[Texte à lire]:
[Flashback] Mars Attacks : Martians, Go Home !
Article Cinéma du Jeudi 30 Juillet 2020

A l'occasion du départ du rover Perseverance, qui rejoindra Mars en 2021, nous vous proposons de découvrir les secrets d'un film culte. Le réalisateur Tim Burton aime passer l'Amérique au travers de sa moulinette parodique, notamment grâce aux hordes d'extraterrestres de son film Mars Attacks !

Par Pascal Pinteau



Les secrets du film

Douillettement installé au paradis des écrivains de Science-Fiction, H.G. Wells devait sourire en observant les frontons des cinémas en 1996. Quelques mois après Independence Day, une nouvelle variation sur le thème de La guerre des mondes déboulait dans les salles obscures. Le fomenteur de ce second conflit interplanétaire était Tim Burton, dont chaque film, de Beetlejuice à Batman en passant par L'étrange noel de Mr Jack, est un réjouissant tourbillon visuel. Le réalisateur s'est souvenu des cartes de paquets de chewing-gum Mars attacks ! publiées par la société Topps? en 1962, au coeur des tensions américano-soviétiques de la guerre froide. Ces petites vignettes jointes aux friandises de son enfance décrivaient tous les détails d'une invasion Martienne, accumulant des scènes de destructions si violentes que les bonnes âmes s'offusquèrent. Le couperet de la censure tomba et les cartes ?Mars Attacks? ne furent distribuées que sur une partie du continent américain, devenant ainsi l'objet de la convoitise de nombreux collectionneurs en herbe. 20 ans plus tard, ces cartes, devenues des objets-cultes, ont fait l'objet de rééditions luxueuses. Tim Burton s'est directement inspiré des meilleures illustrations de la série pour en faire les scènes-clés de son nouveau délire cinématographique. Les premières images donnent d'emblée le ton parodique et l'humour noir du film : un troupeau de vaches en feu s'enfuit après une rencontre du troisième type?h que l'on imagine plutôt désagréable ! Le générique qui suit, réalisé en images de synthèse par Warner Digital, est un superbe hommage au cinéma de Science-Fiction des années 50. Des soucoupes volantes métallisées sortent des cratères de la planète rouge par centaines pour se diriger droit sur la terre. Empruntant aux films catastrophe leur galerie de protagonistes fort différents, Tim Burton évite le piège du premier degré patriotique dans lequel Independance Day est tombé.

[Données fournies]:

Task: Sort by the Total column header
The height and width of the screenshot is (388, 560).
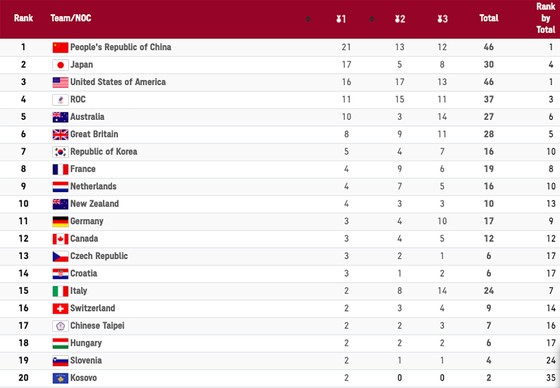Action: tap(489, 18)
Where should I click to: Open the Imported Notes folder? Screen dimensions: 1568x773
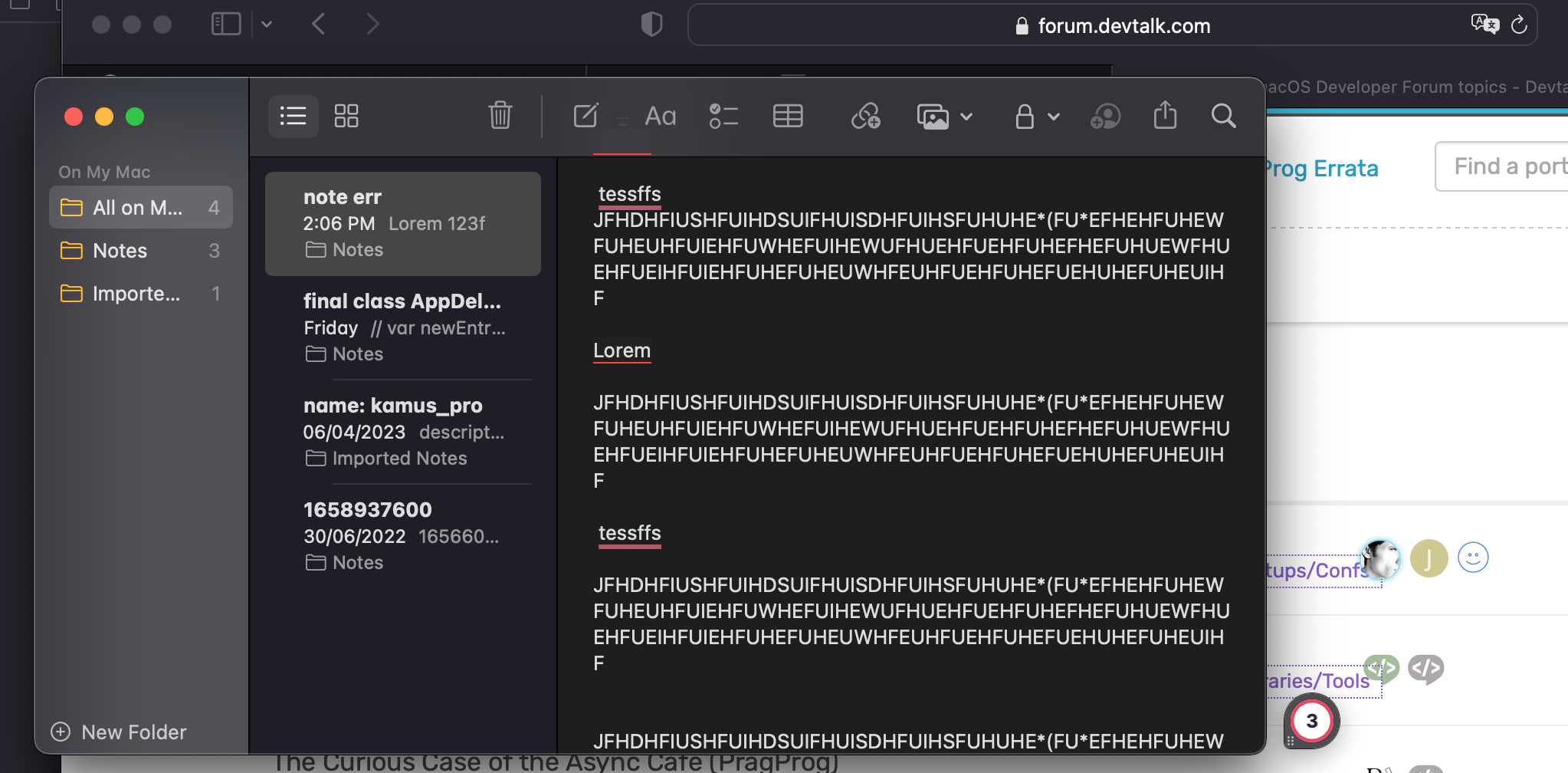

--

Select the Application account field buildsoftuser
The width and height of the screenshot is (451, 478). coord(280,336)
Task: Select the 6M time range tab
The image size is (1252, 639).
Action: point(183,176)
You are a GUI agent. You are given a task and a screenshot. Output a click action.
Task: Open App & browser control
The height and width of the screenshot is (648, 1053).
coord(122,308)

[Consigne]: Recopiez sans rien changer le passage de l'article sur Mars Attacks ! qui commence aux mots « A l'occasion du » et s'arrête après « film Mars Attacks ! ».

[Réponse finale]:
A l'occasion du départ du rover Perseverance, qui rejoindra Mars en 2021, nous vous proposons de découvrir les secrets d'un film culte. Le réalisateur Tim Burton aime passer l'Amérique au travers de sa moulinette parodique, notamment grâce aux hordes d'extraterrestres de son film Mars Attacks !